• _About this exercise_
Please return only the lines from the one holding "Museos (187, 1417)" through the one holding "El Convent, espai d'art (106, 1538)", exactly as they appear in the records below, both ends included.

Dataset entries
☆ ☆ ☆ ☆ ☆

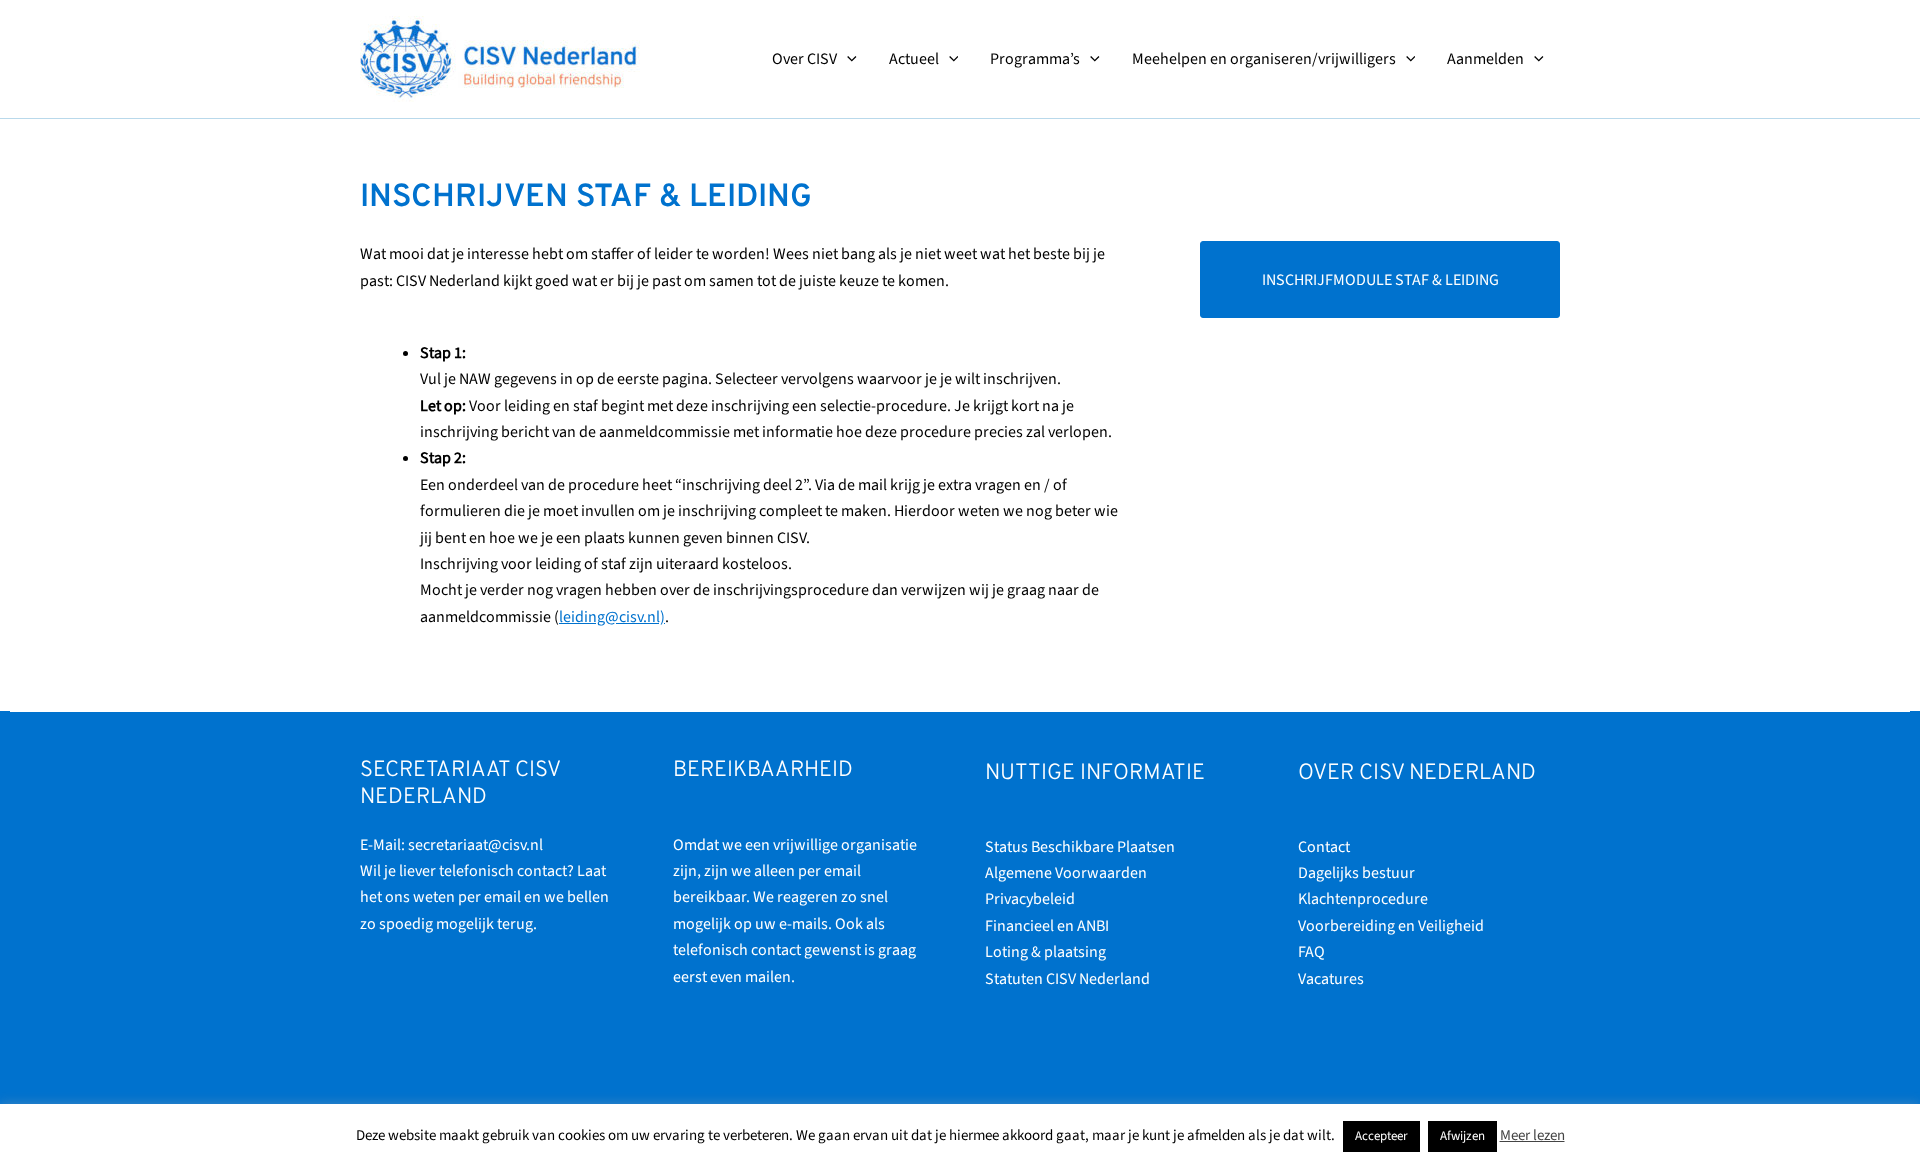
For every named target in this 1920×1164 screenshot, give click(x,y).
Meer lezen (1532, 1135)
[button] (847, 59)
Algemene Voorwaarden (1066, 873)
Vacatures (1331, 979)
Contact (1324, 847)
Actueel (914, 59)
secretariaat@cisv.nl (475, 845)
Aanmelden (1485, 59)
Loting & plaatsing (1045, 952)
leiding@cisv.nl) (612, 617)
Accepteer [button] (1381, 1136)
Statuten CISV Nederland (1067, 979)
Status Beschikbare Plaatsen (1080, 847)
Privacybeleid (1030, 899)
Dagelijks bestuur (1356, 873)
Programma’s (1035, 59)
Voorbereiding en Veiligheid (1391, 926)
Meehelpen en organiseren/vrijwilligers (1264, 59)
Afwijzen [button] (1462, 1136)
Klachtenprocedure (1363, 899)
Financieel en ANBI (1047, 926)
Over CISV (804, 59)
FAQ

☆ ☆ ☆ ☆ ☆

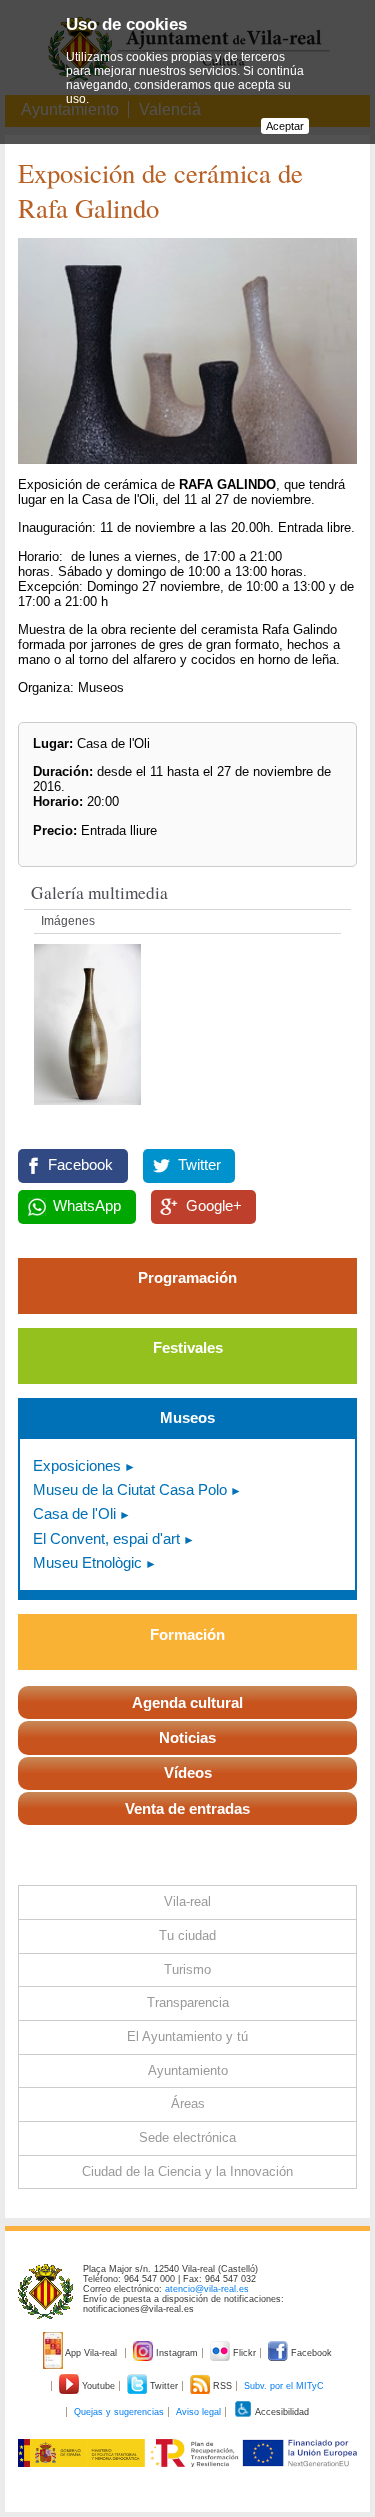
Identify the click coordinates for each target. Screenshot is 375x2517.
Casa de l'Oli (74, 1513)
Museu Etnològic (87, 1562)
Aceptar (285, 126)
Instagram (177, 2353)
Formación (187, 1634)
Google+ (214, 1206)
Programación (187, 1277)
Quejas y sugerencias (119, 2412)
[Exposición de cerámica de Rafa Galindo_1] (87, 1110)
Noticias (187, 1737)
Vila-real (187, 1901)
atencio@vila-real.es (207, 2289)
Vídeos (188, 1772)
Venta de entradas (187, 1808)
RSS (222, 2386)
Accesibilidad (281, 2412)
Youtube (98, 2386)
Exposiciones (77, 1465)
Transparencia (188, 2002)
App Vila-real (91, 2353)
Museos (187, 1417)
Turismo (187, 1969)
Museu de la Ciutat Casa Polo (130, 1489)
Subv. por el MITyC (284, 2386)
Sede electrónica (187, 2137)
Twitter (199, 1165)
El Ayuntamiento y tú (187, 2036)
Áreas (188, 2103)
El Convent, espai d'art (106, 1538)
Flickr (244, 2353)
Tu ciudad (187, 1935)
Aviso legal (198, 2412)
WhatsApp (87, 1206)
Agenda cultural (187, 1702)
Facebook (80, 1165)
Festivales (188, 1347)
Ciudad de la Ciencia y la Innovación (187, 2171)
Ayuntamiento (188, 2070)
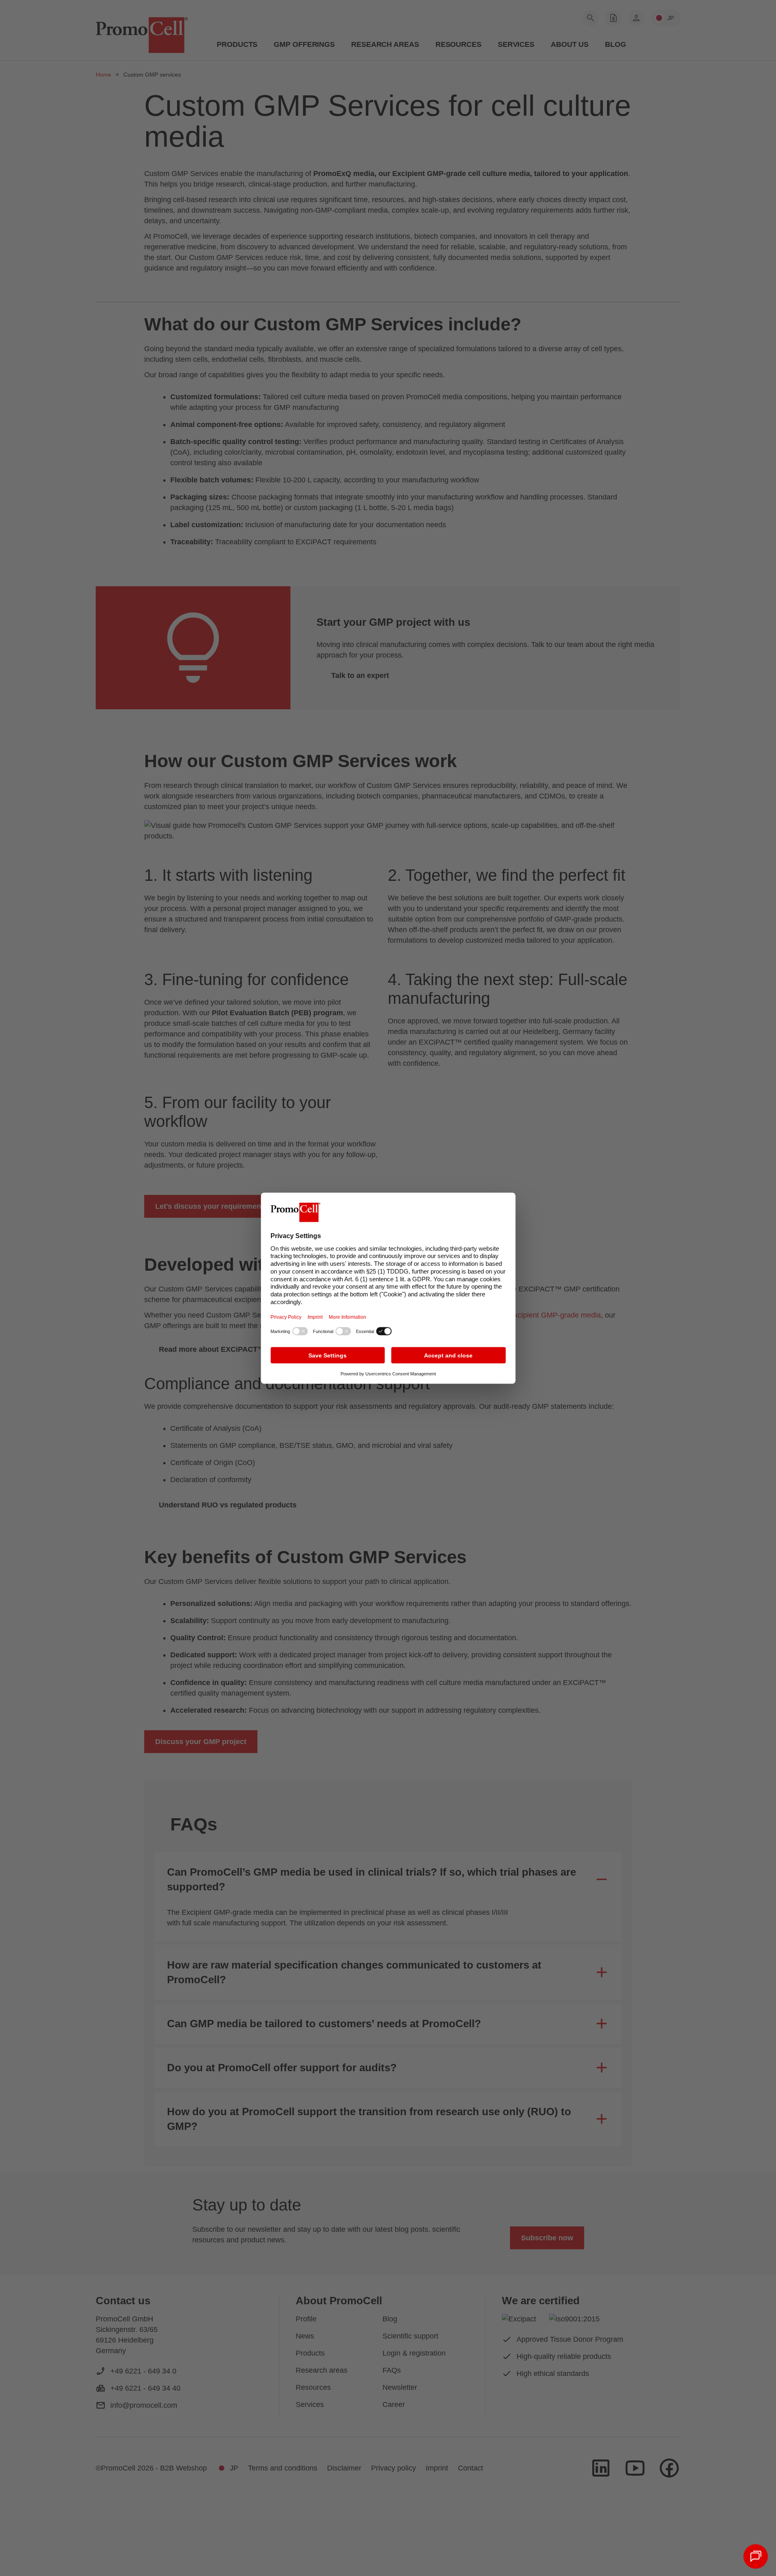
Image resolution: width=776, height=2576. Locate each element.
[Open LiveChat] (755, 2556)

☆ ☆ ☆ ☆ ☆

• _Solved exercise_
Museos (187, 1417)
Turismo (187, 1969)
Museu de la Ciutat Casa Polo (130, 1489)
Subv. por el MITyC (284, 2386)
Sede electrónica (187, 2137)
Twitter (199, 1165)
El Ayuntamiento y tú (187, 2036)
Áreas (188, 2103)
El Convent, espai d'art (106, 1538)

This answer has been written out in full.